Your goal
Gather all lines in the entries that include the word "agent".

+ + +

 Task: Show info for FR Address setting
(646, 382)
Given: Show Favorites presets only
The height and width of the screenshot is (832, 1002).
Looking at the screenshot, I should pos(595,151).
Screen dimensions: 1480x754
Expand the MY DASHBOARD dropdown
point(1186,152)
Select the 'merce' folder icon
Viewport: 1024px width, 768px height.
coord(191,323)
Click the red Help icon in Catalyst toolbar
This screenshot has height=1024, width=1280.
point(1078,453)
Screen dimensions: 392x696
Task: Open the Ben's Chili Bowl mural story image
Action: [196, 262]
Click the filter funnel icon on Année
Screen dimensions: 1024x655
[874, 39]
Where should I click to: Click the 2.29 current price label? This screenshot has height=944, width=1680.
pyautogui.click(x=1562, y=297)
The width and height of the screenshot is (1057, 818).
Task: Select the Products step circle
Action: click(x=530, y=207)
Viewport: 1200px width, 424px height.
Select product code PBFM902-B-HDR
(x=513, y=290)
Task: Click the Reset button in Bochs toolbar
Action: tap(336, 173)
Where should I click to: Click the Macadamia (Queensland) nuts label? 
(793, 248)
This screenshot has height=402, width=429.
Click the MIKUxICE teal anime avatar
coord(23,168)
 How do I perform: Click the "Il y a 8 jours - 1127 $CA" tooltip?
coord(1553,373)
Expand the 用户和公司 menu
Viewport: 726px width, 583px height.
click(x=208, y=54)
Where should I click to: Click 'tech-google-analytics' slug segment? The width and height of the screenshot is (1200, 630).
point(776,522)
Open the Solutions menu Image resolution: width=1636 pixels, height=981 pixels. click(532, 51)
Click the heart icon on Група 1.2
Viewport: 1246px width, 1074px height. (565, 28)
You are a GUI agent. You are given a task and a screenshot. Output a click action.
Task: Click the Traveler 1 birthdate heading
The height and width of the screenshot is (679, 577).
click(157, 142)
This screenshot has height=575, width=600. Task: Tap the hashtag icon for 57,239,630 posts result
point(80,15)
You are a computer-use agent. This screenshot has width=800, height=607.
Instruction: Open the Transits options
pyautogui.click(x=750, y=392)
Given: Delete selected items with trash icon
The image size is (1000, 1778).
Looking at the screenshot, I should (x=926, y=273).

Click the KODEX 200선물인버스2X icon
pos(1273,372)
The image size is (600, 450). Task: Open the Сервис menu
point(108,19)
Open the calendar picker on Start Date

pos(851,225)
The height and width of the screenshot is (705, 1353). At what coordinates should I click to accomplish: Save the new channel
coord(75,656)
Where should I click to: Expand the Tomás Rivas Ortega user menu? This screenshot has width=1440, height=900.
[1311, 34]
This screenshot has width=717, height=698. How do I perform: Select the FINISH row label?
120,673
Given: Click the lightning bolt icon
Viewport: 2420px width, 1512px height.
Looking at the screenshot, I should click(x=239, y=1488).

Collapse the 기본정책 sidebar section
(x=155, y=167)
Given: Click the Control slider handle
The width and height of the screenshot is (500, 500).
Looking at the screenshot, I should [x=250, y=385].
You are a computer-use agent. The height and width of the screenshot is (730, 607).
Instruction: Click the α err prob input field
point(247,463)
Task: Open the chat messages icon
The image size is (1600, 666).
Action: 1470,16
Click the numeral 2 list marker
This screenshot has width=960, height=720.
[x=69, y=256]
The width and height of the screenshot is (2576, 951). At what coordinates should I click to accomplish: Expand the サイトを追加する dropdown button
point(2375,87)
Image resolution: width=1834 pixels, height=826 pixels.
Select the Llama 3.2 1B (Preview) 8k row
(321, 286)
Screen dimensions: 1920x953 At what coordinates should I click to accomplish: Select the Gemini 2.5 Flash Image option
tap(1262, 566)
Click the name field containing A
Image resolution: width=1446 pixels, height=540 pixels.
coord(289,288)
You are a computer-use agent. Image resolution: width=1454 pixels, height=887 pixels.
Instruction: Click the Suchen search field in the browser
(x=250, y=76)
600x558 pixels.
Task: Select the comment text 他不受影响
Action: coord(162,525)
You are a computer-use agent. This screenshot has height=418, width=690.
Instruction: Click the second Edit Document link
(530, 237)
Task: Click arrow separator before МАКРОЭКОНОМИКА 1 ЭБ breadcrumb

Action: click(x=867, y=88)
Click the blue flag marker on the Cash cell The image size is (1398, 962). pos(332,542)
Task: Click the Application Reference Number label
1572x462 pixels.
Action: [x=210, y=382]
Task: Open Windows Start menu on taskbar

+ + +

Written solution
You are a GUI agent. You are given a task and a screenshot. Output a click action.
You are a computer-use agent. This screenshot has width=800, height=607.
You are a computer-use agent. The height and width of the screenshot is (730, 607).
You are a computer-use agent. Image resolution: width=1454 pixels, height=887 pixels.
You are a computer-use agent. This screenshot has height=418, width=690.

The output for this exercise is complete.